Marc Ambinder has the dueling memos from the Obama and Clinton campaigns on Iran. The Clinton's effort to deny there's a difference between the two when they did, after all, just take different positions on the Kyl-Lieberman Amendment seems weird. Equally weird in its own way, however, is Team Obama's characterization of the difference as "once again, Senator Clinton supported giving President Bush both the benefit of the doubt and a blank check on a critical foreign policy issue. Barack Obama just has a fundamentally different view."

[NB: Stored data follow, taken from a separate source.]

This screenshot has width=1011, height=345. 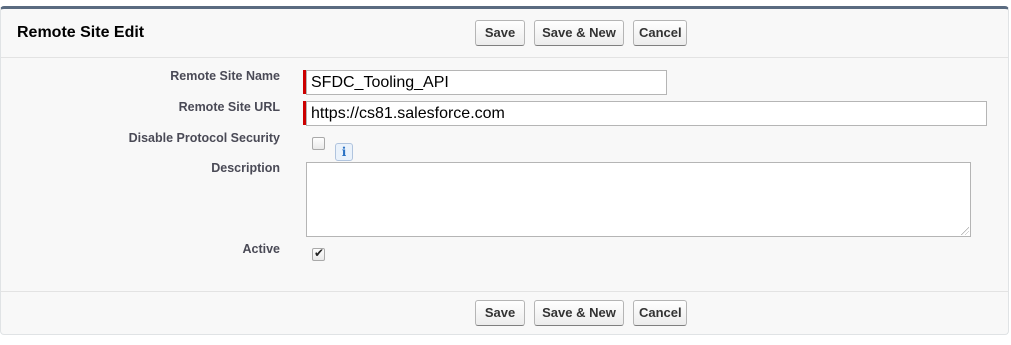 I want to click on description-label: Description, so click(x=246, y=168).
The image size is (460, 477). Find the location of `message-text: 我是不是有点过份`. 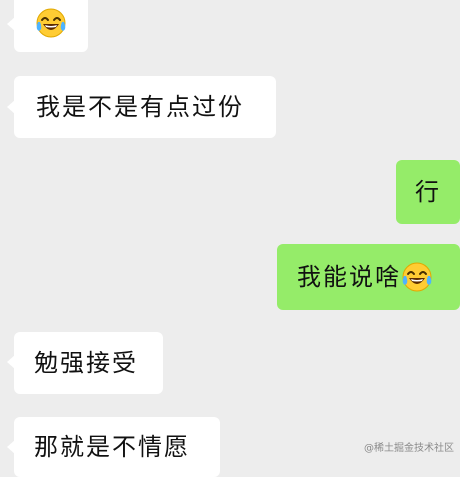

message-text: 我是不是有点过份 is located at coordinates (140, 107).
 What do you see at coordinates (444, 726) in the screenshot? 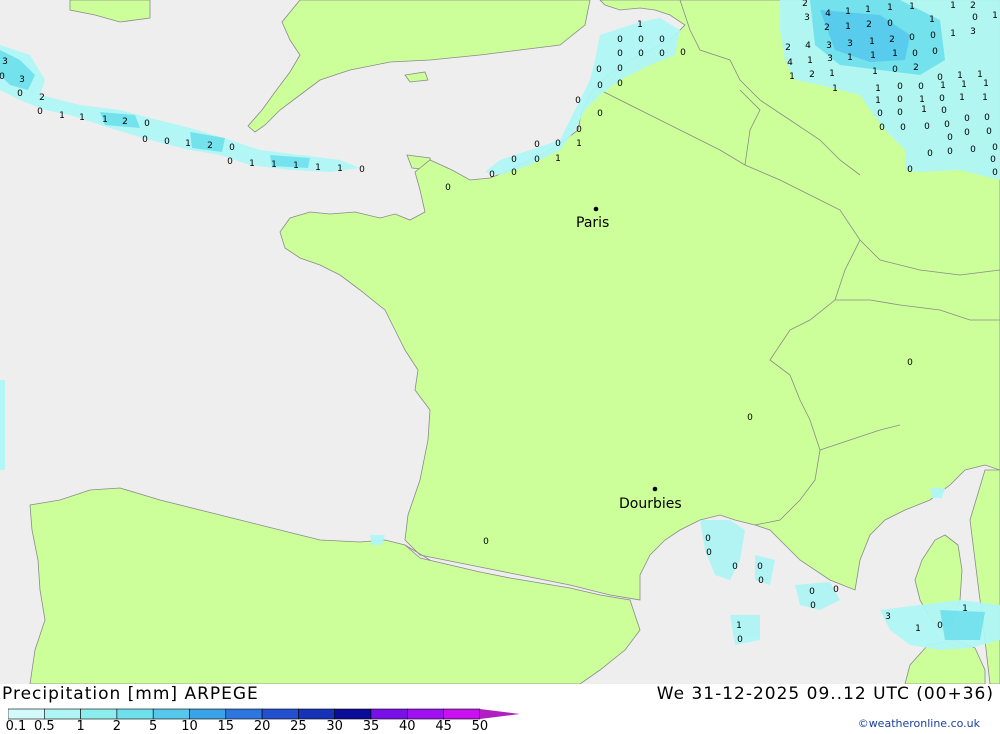
I see `scale-label: 45` at bounding box center [444, 726].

This is a presidential primary after all. Chris Dodd's already won my vote for Senate Majority Leader should the position come open. It seems to me that Obama needs to convince people that he would have a different, better Iran policy were he too become president and not that he has a better view of how he hypothetically would have handled Senate votes were he to have actually been in DC on the day of the vote. At the end of the day, this exchange helps Obama in my eyes, but it's kind of a glancing blow.


How is this a "glancing blow"? Do actions in the Senate pertaining to foreign policy not reflect in any way one's views of foreign policy in general - views that would presumably be acted on as president? Your post is utterly bizarre. If Hillary Clinton adopts a hawkish stance towards Iran from the Senate - voting to call their military a terrorist organization, blaming them for the deaths of U.S. troops, etc. - presumably this means that she would also adopt a hawkish stance towards Iran as president. You yourself have gone on at length about this. If Obama takes the opposite stance in the Senate, presumably that means he'll take that stance as president, as well.
So what's your point here? Why are you trying to make it look like there's less of a difference between Obama and Clinton than there actually is? Unless, of course, you're trying to talk yourself into endorsing Clinton, as the last couple posts seem to suggest.